El capitán Jack Sparrow requiere una vez más la ayuda de la pareja de Will Turner y Elizabeth Swann para escapar del alma en pena de Davey Jones, con quien el pirata firmó años antes un pacto diabólico cuya hora de ejecución ha llegado.
Tras el fenomenal éxito del primer episodio, el productor Jerry Bruckheimer recupera al trío protagónico original (Johnny Depp, Orlando Bloom y Keira Knightley), al director Gore Verbinski y a gran parte del equipo técnico para una secuela que tuvo el estreno en salas más taquillero de la historia de los Estados Unidos.

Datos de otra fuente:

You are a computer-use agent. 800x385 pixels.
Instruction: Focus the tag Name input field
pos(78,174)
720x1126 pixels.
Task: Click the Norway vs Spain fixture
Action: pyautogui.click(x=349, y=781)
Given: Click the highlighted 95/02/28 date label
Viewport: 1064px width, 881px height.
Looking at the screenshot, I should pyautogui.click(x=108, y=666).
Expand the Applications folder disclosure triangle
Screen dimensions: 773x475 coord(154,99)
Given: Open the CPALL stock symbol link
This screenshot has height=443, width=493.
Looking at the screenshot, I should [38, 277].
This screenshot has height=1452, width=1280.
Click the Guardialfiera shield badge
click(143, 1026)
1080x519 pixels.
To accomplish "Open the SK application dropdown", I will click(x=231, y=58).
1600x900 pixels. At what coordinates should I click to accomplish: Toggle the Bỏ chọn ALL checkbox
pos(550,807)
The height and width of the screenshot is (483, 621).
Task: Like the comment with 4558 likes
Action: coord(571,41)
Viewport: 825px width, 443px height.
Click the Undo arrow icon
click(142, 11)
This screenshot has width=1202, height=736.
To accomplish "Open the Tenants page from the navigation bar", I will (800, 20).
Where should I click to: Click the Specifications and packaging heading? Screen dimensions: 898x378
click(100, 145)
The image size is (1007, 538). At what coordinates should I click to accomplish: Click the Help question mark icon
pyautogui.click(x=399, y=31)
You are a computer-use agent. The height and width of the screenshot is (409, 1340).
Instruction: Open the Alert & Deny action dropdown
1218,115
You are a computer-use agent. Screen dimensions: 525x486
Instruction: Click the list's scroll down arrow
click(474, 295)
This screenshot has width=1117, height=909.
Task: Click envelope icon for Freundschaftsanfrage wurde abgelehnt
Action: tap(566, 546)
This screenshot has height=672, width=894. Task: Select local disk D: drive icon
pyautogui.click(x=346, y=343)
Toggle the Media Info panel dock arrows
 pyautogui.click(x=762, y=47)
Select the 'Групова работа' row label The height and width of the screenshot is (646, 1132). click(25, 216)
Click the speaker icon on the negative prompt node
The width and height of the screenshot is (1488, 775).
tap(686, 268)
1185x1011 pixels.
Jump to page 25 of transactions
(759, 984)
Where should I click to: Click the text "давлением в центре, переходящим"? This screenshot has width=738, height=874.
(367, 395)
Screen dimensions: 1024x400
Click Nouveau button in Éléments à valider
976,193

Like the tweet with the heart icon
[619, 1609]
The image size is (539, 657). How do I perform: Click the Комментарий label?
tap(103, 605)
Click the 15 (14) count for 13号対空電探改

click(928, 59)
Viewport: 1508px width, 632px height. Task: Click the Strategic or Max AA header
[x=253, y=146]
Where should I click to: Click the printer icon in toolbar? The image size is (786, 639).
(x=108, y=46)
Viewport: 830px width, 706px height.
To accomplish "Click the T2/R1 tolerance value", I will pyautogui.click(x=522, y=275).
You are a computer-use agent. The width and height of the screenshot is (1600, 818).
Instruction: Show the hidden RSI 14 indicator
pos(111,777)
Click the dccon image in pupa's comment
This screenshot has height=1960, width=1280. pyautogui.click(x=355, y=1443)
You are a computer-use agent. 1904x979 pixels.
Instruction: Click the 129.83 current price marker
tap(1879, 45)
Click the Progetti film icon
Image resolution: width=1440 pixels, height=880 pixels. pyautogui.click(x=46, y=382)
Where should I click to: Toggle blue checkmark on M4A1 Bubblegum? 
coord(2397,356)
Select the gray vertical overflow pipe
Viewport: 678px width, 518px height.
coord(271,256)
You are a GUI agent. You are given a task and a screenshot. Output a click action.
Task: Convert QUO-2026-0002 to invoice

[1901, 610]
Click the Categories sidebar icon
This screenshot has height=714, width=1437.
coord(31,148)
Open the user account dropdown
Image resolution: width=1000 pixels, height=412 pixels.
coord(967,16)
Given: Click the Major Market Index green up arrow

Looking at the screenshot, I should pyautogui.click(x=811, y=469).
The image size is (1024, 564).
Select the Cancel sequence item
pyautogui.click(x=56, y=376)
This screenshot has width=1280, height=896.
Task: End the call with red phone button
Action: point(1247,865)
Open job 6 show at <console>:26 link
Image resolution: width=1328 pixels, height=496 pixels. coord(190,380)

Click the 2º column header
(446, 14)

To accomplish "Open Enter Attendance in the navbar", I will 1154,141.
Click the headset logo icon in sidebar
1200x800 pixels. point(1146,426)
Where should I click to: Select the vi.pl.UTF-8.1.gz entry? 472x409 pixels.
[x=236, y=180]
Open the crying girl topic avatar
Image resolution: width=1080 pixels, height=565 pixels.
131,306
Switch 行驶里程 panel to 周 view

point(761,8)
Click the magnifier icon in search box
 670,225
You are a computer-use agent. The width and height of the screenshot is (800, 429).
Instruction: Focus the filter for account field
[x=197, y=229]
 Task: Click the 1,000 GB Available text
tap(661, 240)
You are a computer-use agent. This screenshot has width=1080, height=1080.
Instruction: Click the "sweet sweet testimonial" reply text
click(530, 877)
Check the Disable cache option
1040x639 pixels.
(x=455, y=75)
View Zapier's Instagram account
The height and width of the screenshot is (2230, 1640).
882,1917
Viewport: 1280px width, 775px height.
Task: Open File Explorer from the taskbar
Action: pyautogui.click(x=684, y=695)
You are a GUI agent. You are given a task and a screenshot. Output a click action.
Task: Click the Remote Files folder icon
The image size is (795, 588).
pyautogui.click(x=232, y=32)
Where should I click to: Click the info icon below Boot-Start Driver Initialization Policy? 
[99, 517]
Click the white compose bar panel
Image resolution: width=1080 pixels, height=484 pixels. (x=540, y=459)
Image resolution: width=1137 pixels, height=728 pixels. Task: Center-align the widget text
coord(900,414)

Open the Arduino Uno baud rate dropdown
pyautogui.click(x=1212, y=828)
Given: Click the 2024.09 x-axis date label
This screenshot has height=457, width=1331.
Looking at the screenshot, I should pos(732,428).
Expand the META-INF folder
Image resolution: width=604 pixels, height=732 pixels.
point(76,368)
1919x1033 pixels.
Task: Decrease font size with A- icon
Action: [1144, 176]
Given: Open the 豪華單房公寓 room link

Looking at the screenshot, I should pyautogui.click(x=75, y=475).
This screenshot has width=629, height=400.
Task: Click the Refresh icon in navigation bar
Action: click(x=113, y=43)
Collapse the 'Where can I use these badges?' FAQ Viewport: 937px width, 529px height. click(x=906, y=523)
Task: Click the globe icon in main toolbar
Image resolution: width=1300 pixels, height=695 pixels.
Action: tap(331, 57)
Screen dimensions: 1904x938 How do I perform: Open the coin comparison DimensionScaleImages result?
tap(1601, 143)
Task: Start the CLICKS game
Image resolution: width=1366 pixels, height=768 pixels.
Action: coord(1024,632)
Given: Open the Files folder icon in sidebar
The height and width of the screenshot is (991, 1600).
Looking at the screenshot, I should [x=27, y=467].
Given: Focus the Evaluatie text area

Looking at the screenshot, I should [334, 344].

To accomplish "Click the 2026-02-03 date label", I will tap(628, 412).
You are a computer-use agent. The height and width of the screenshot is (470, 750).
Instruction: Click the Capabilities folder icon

Esta segunda entrega mantiene el acierto de mezclar una historia de piratas con elementos del cine de horror y un estilo narrativo propio de un paseo en montaña rusa (de hecho, la película se inspira en una atracción de los parques temáticos de Disney). Sin embargo, la sensación de éxito asegurado con que han trabajado los productores ha resultado en un film exageradamente largo y cargado de giros argumentales sin sentido.
Más que a los films tradicionales de piratas, la historia remite claramente a la saga de La guerra de las galaxias, con un triángulo amoroso formado por una pareja sin mucha química y un aventurero simpático, algo ridículo y claramente destinada a ganarse el afecto, sino de la chica, del público.
También forman parte de la "herencia Star Wars" los viajes en pos de vagas misiones como excusa para ofrecer una galería de personajes monstruosos, en este caso piratas de ultratumba con partes corporales hechas de criaturas marinas prodigiosamente creadas con animación digital.
Tal como ocurrió con la saga de Matrix, el segundo y tercer episodio de esta serie fueron rodados simultáneamente, con el estreno del capítulo final previsto para 2007.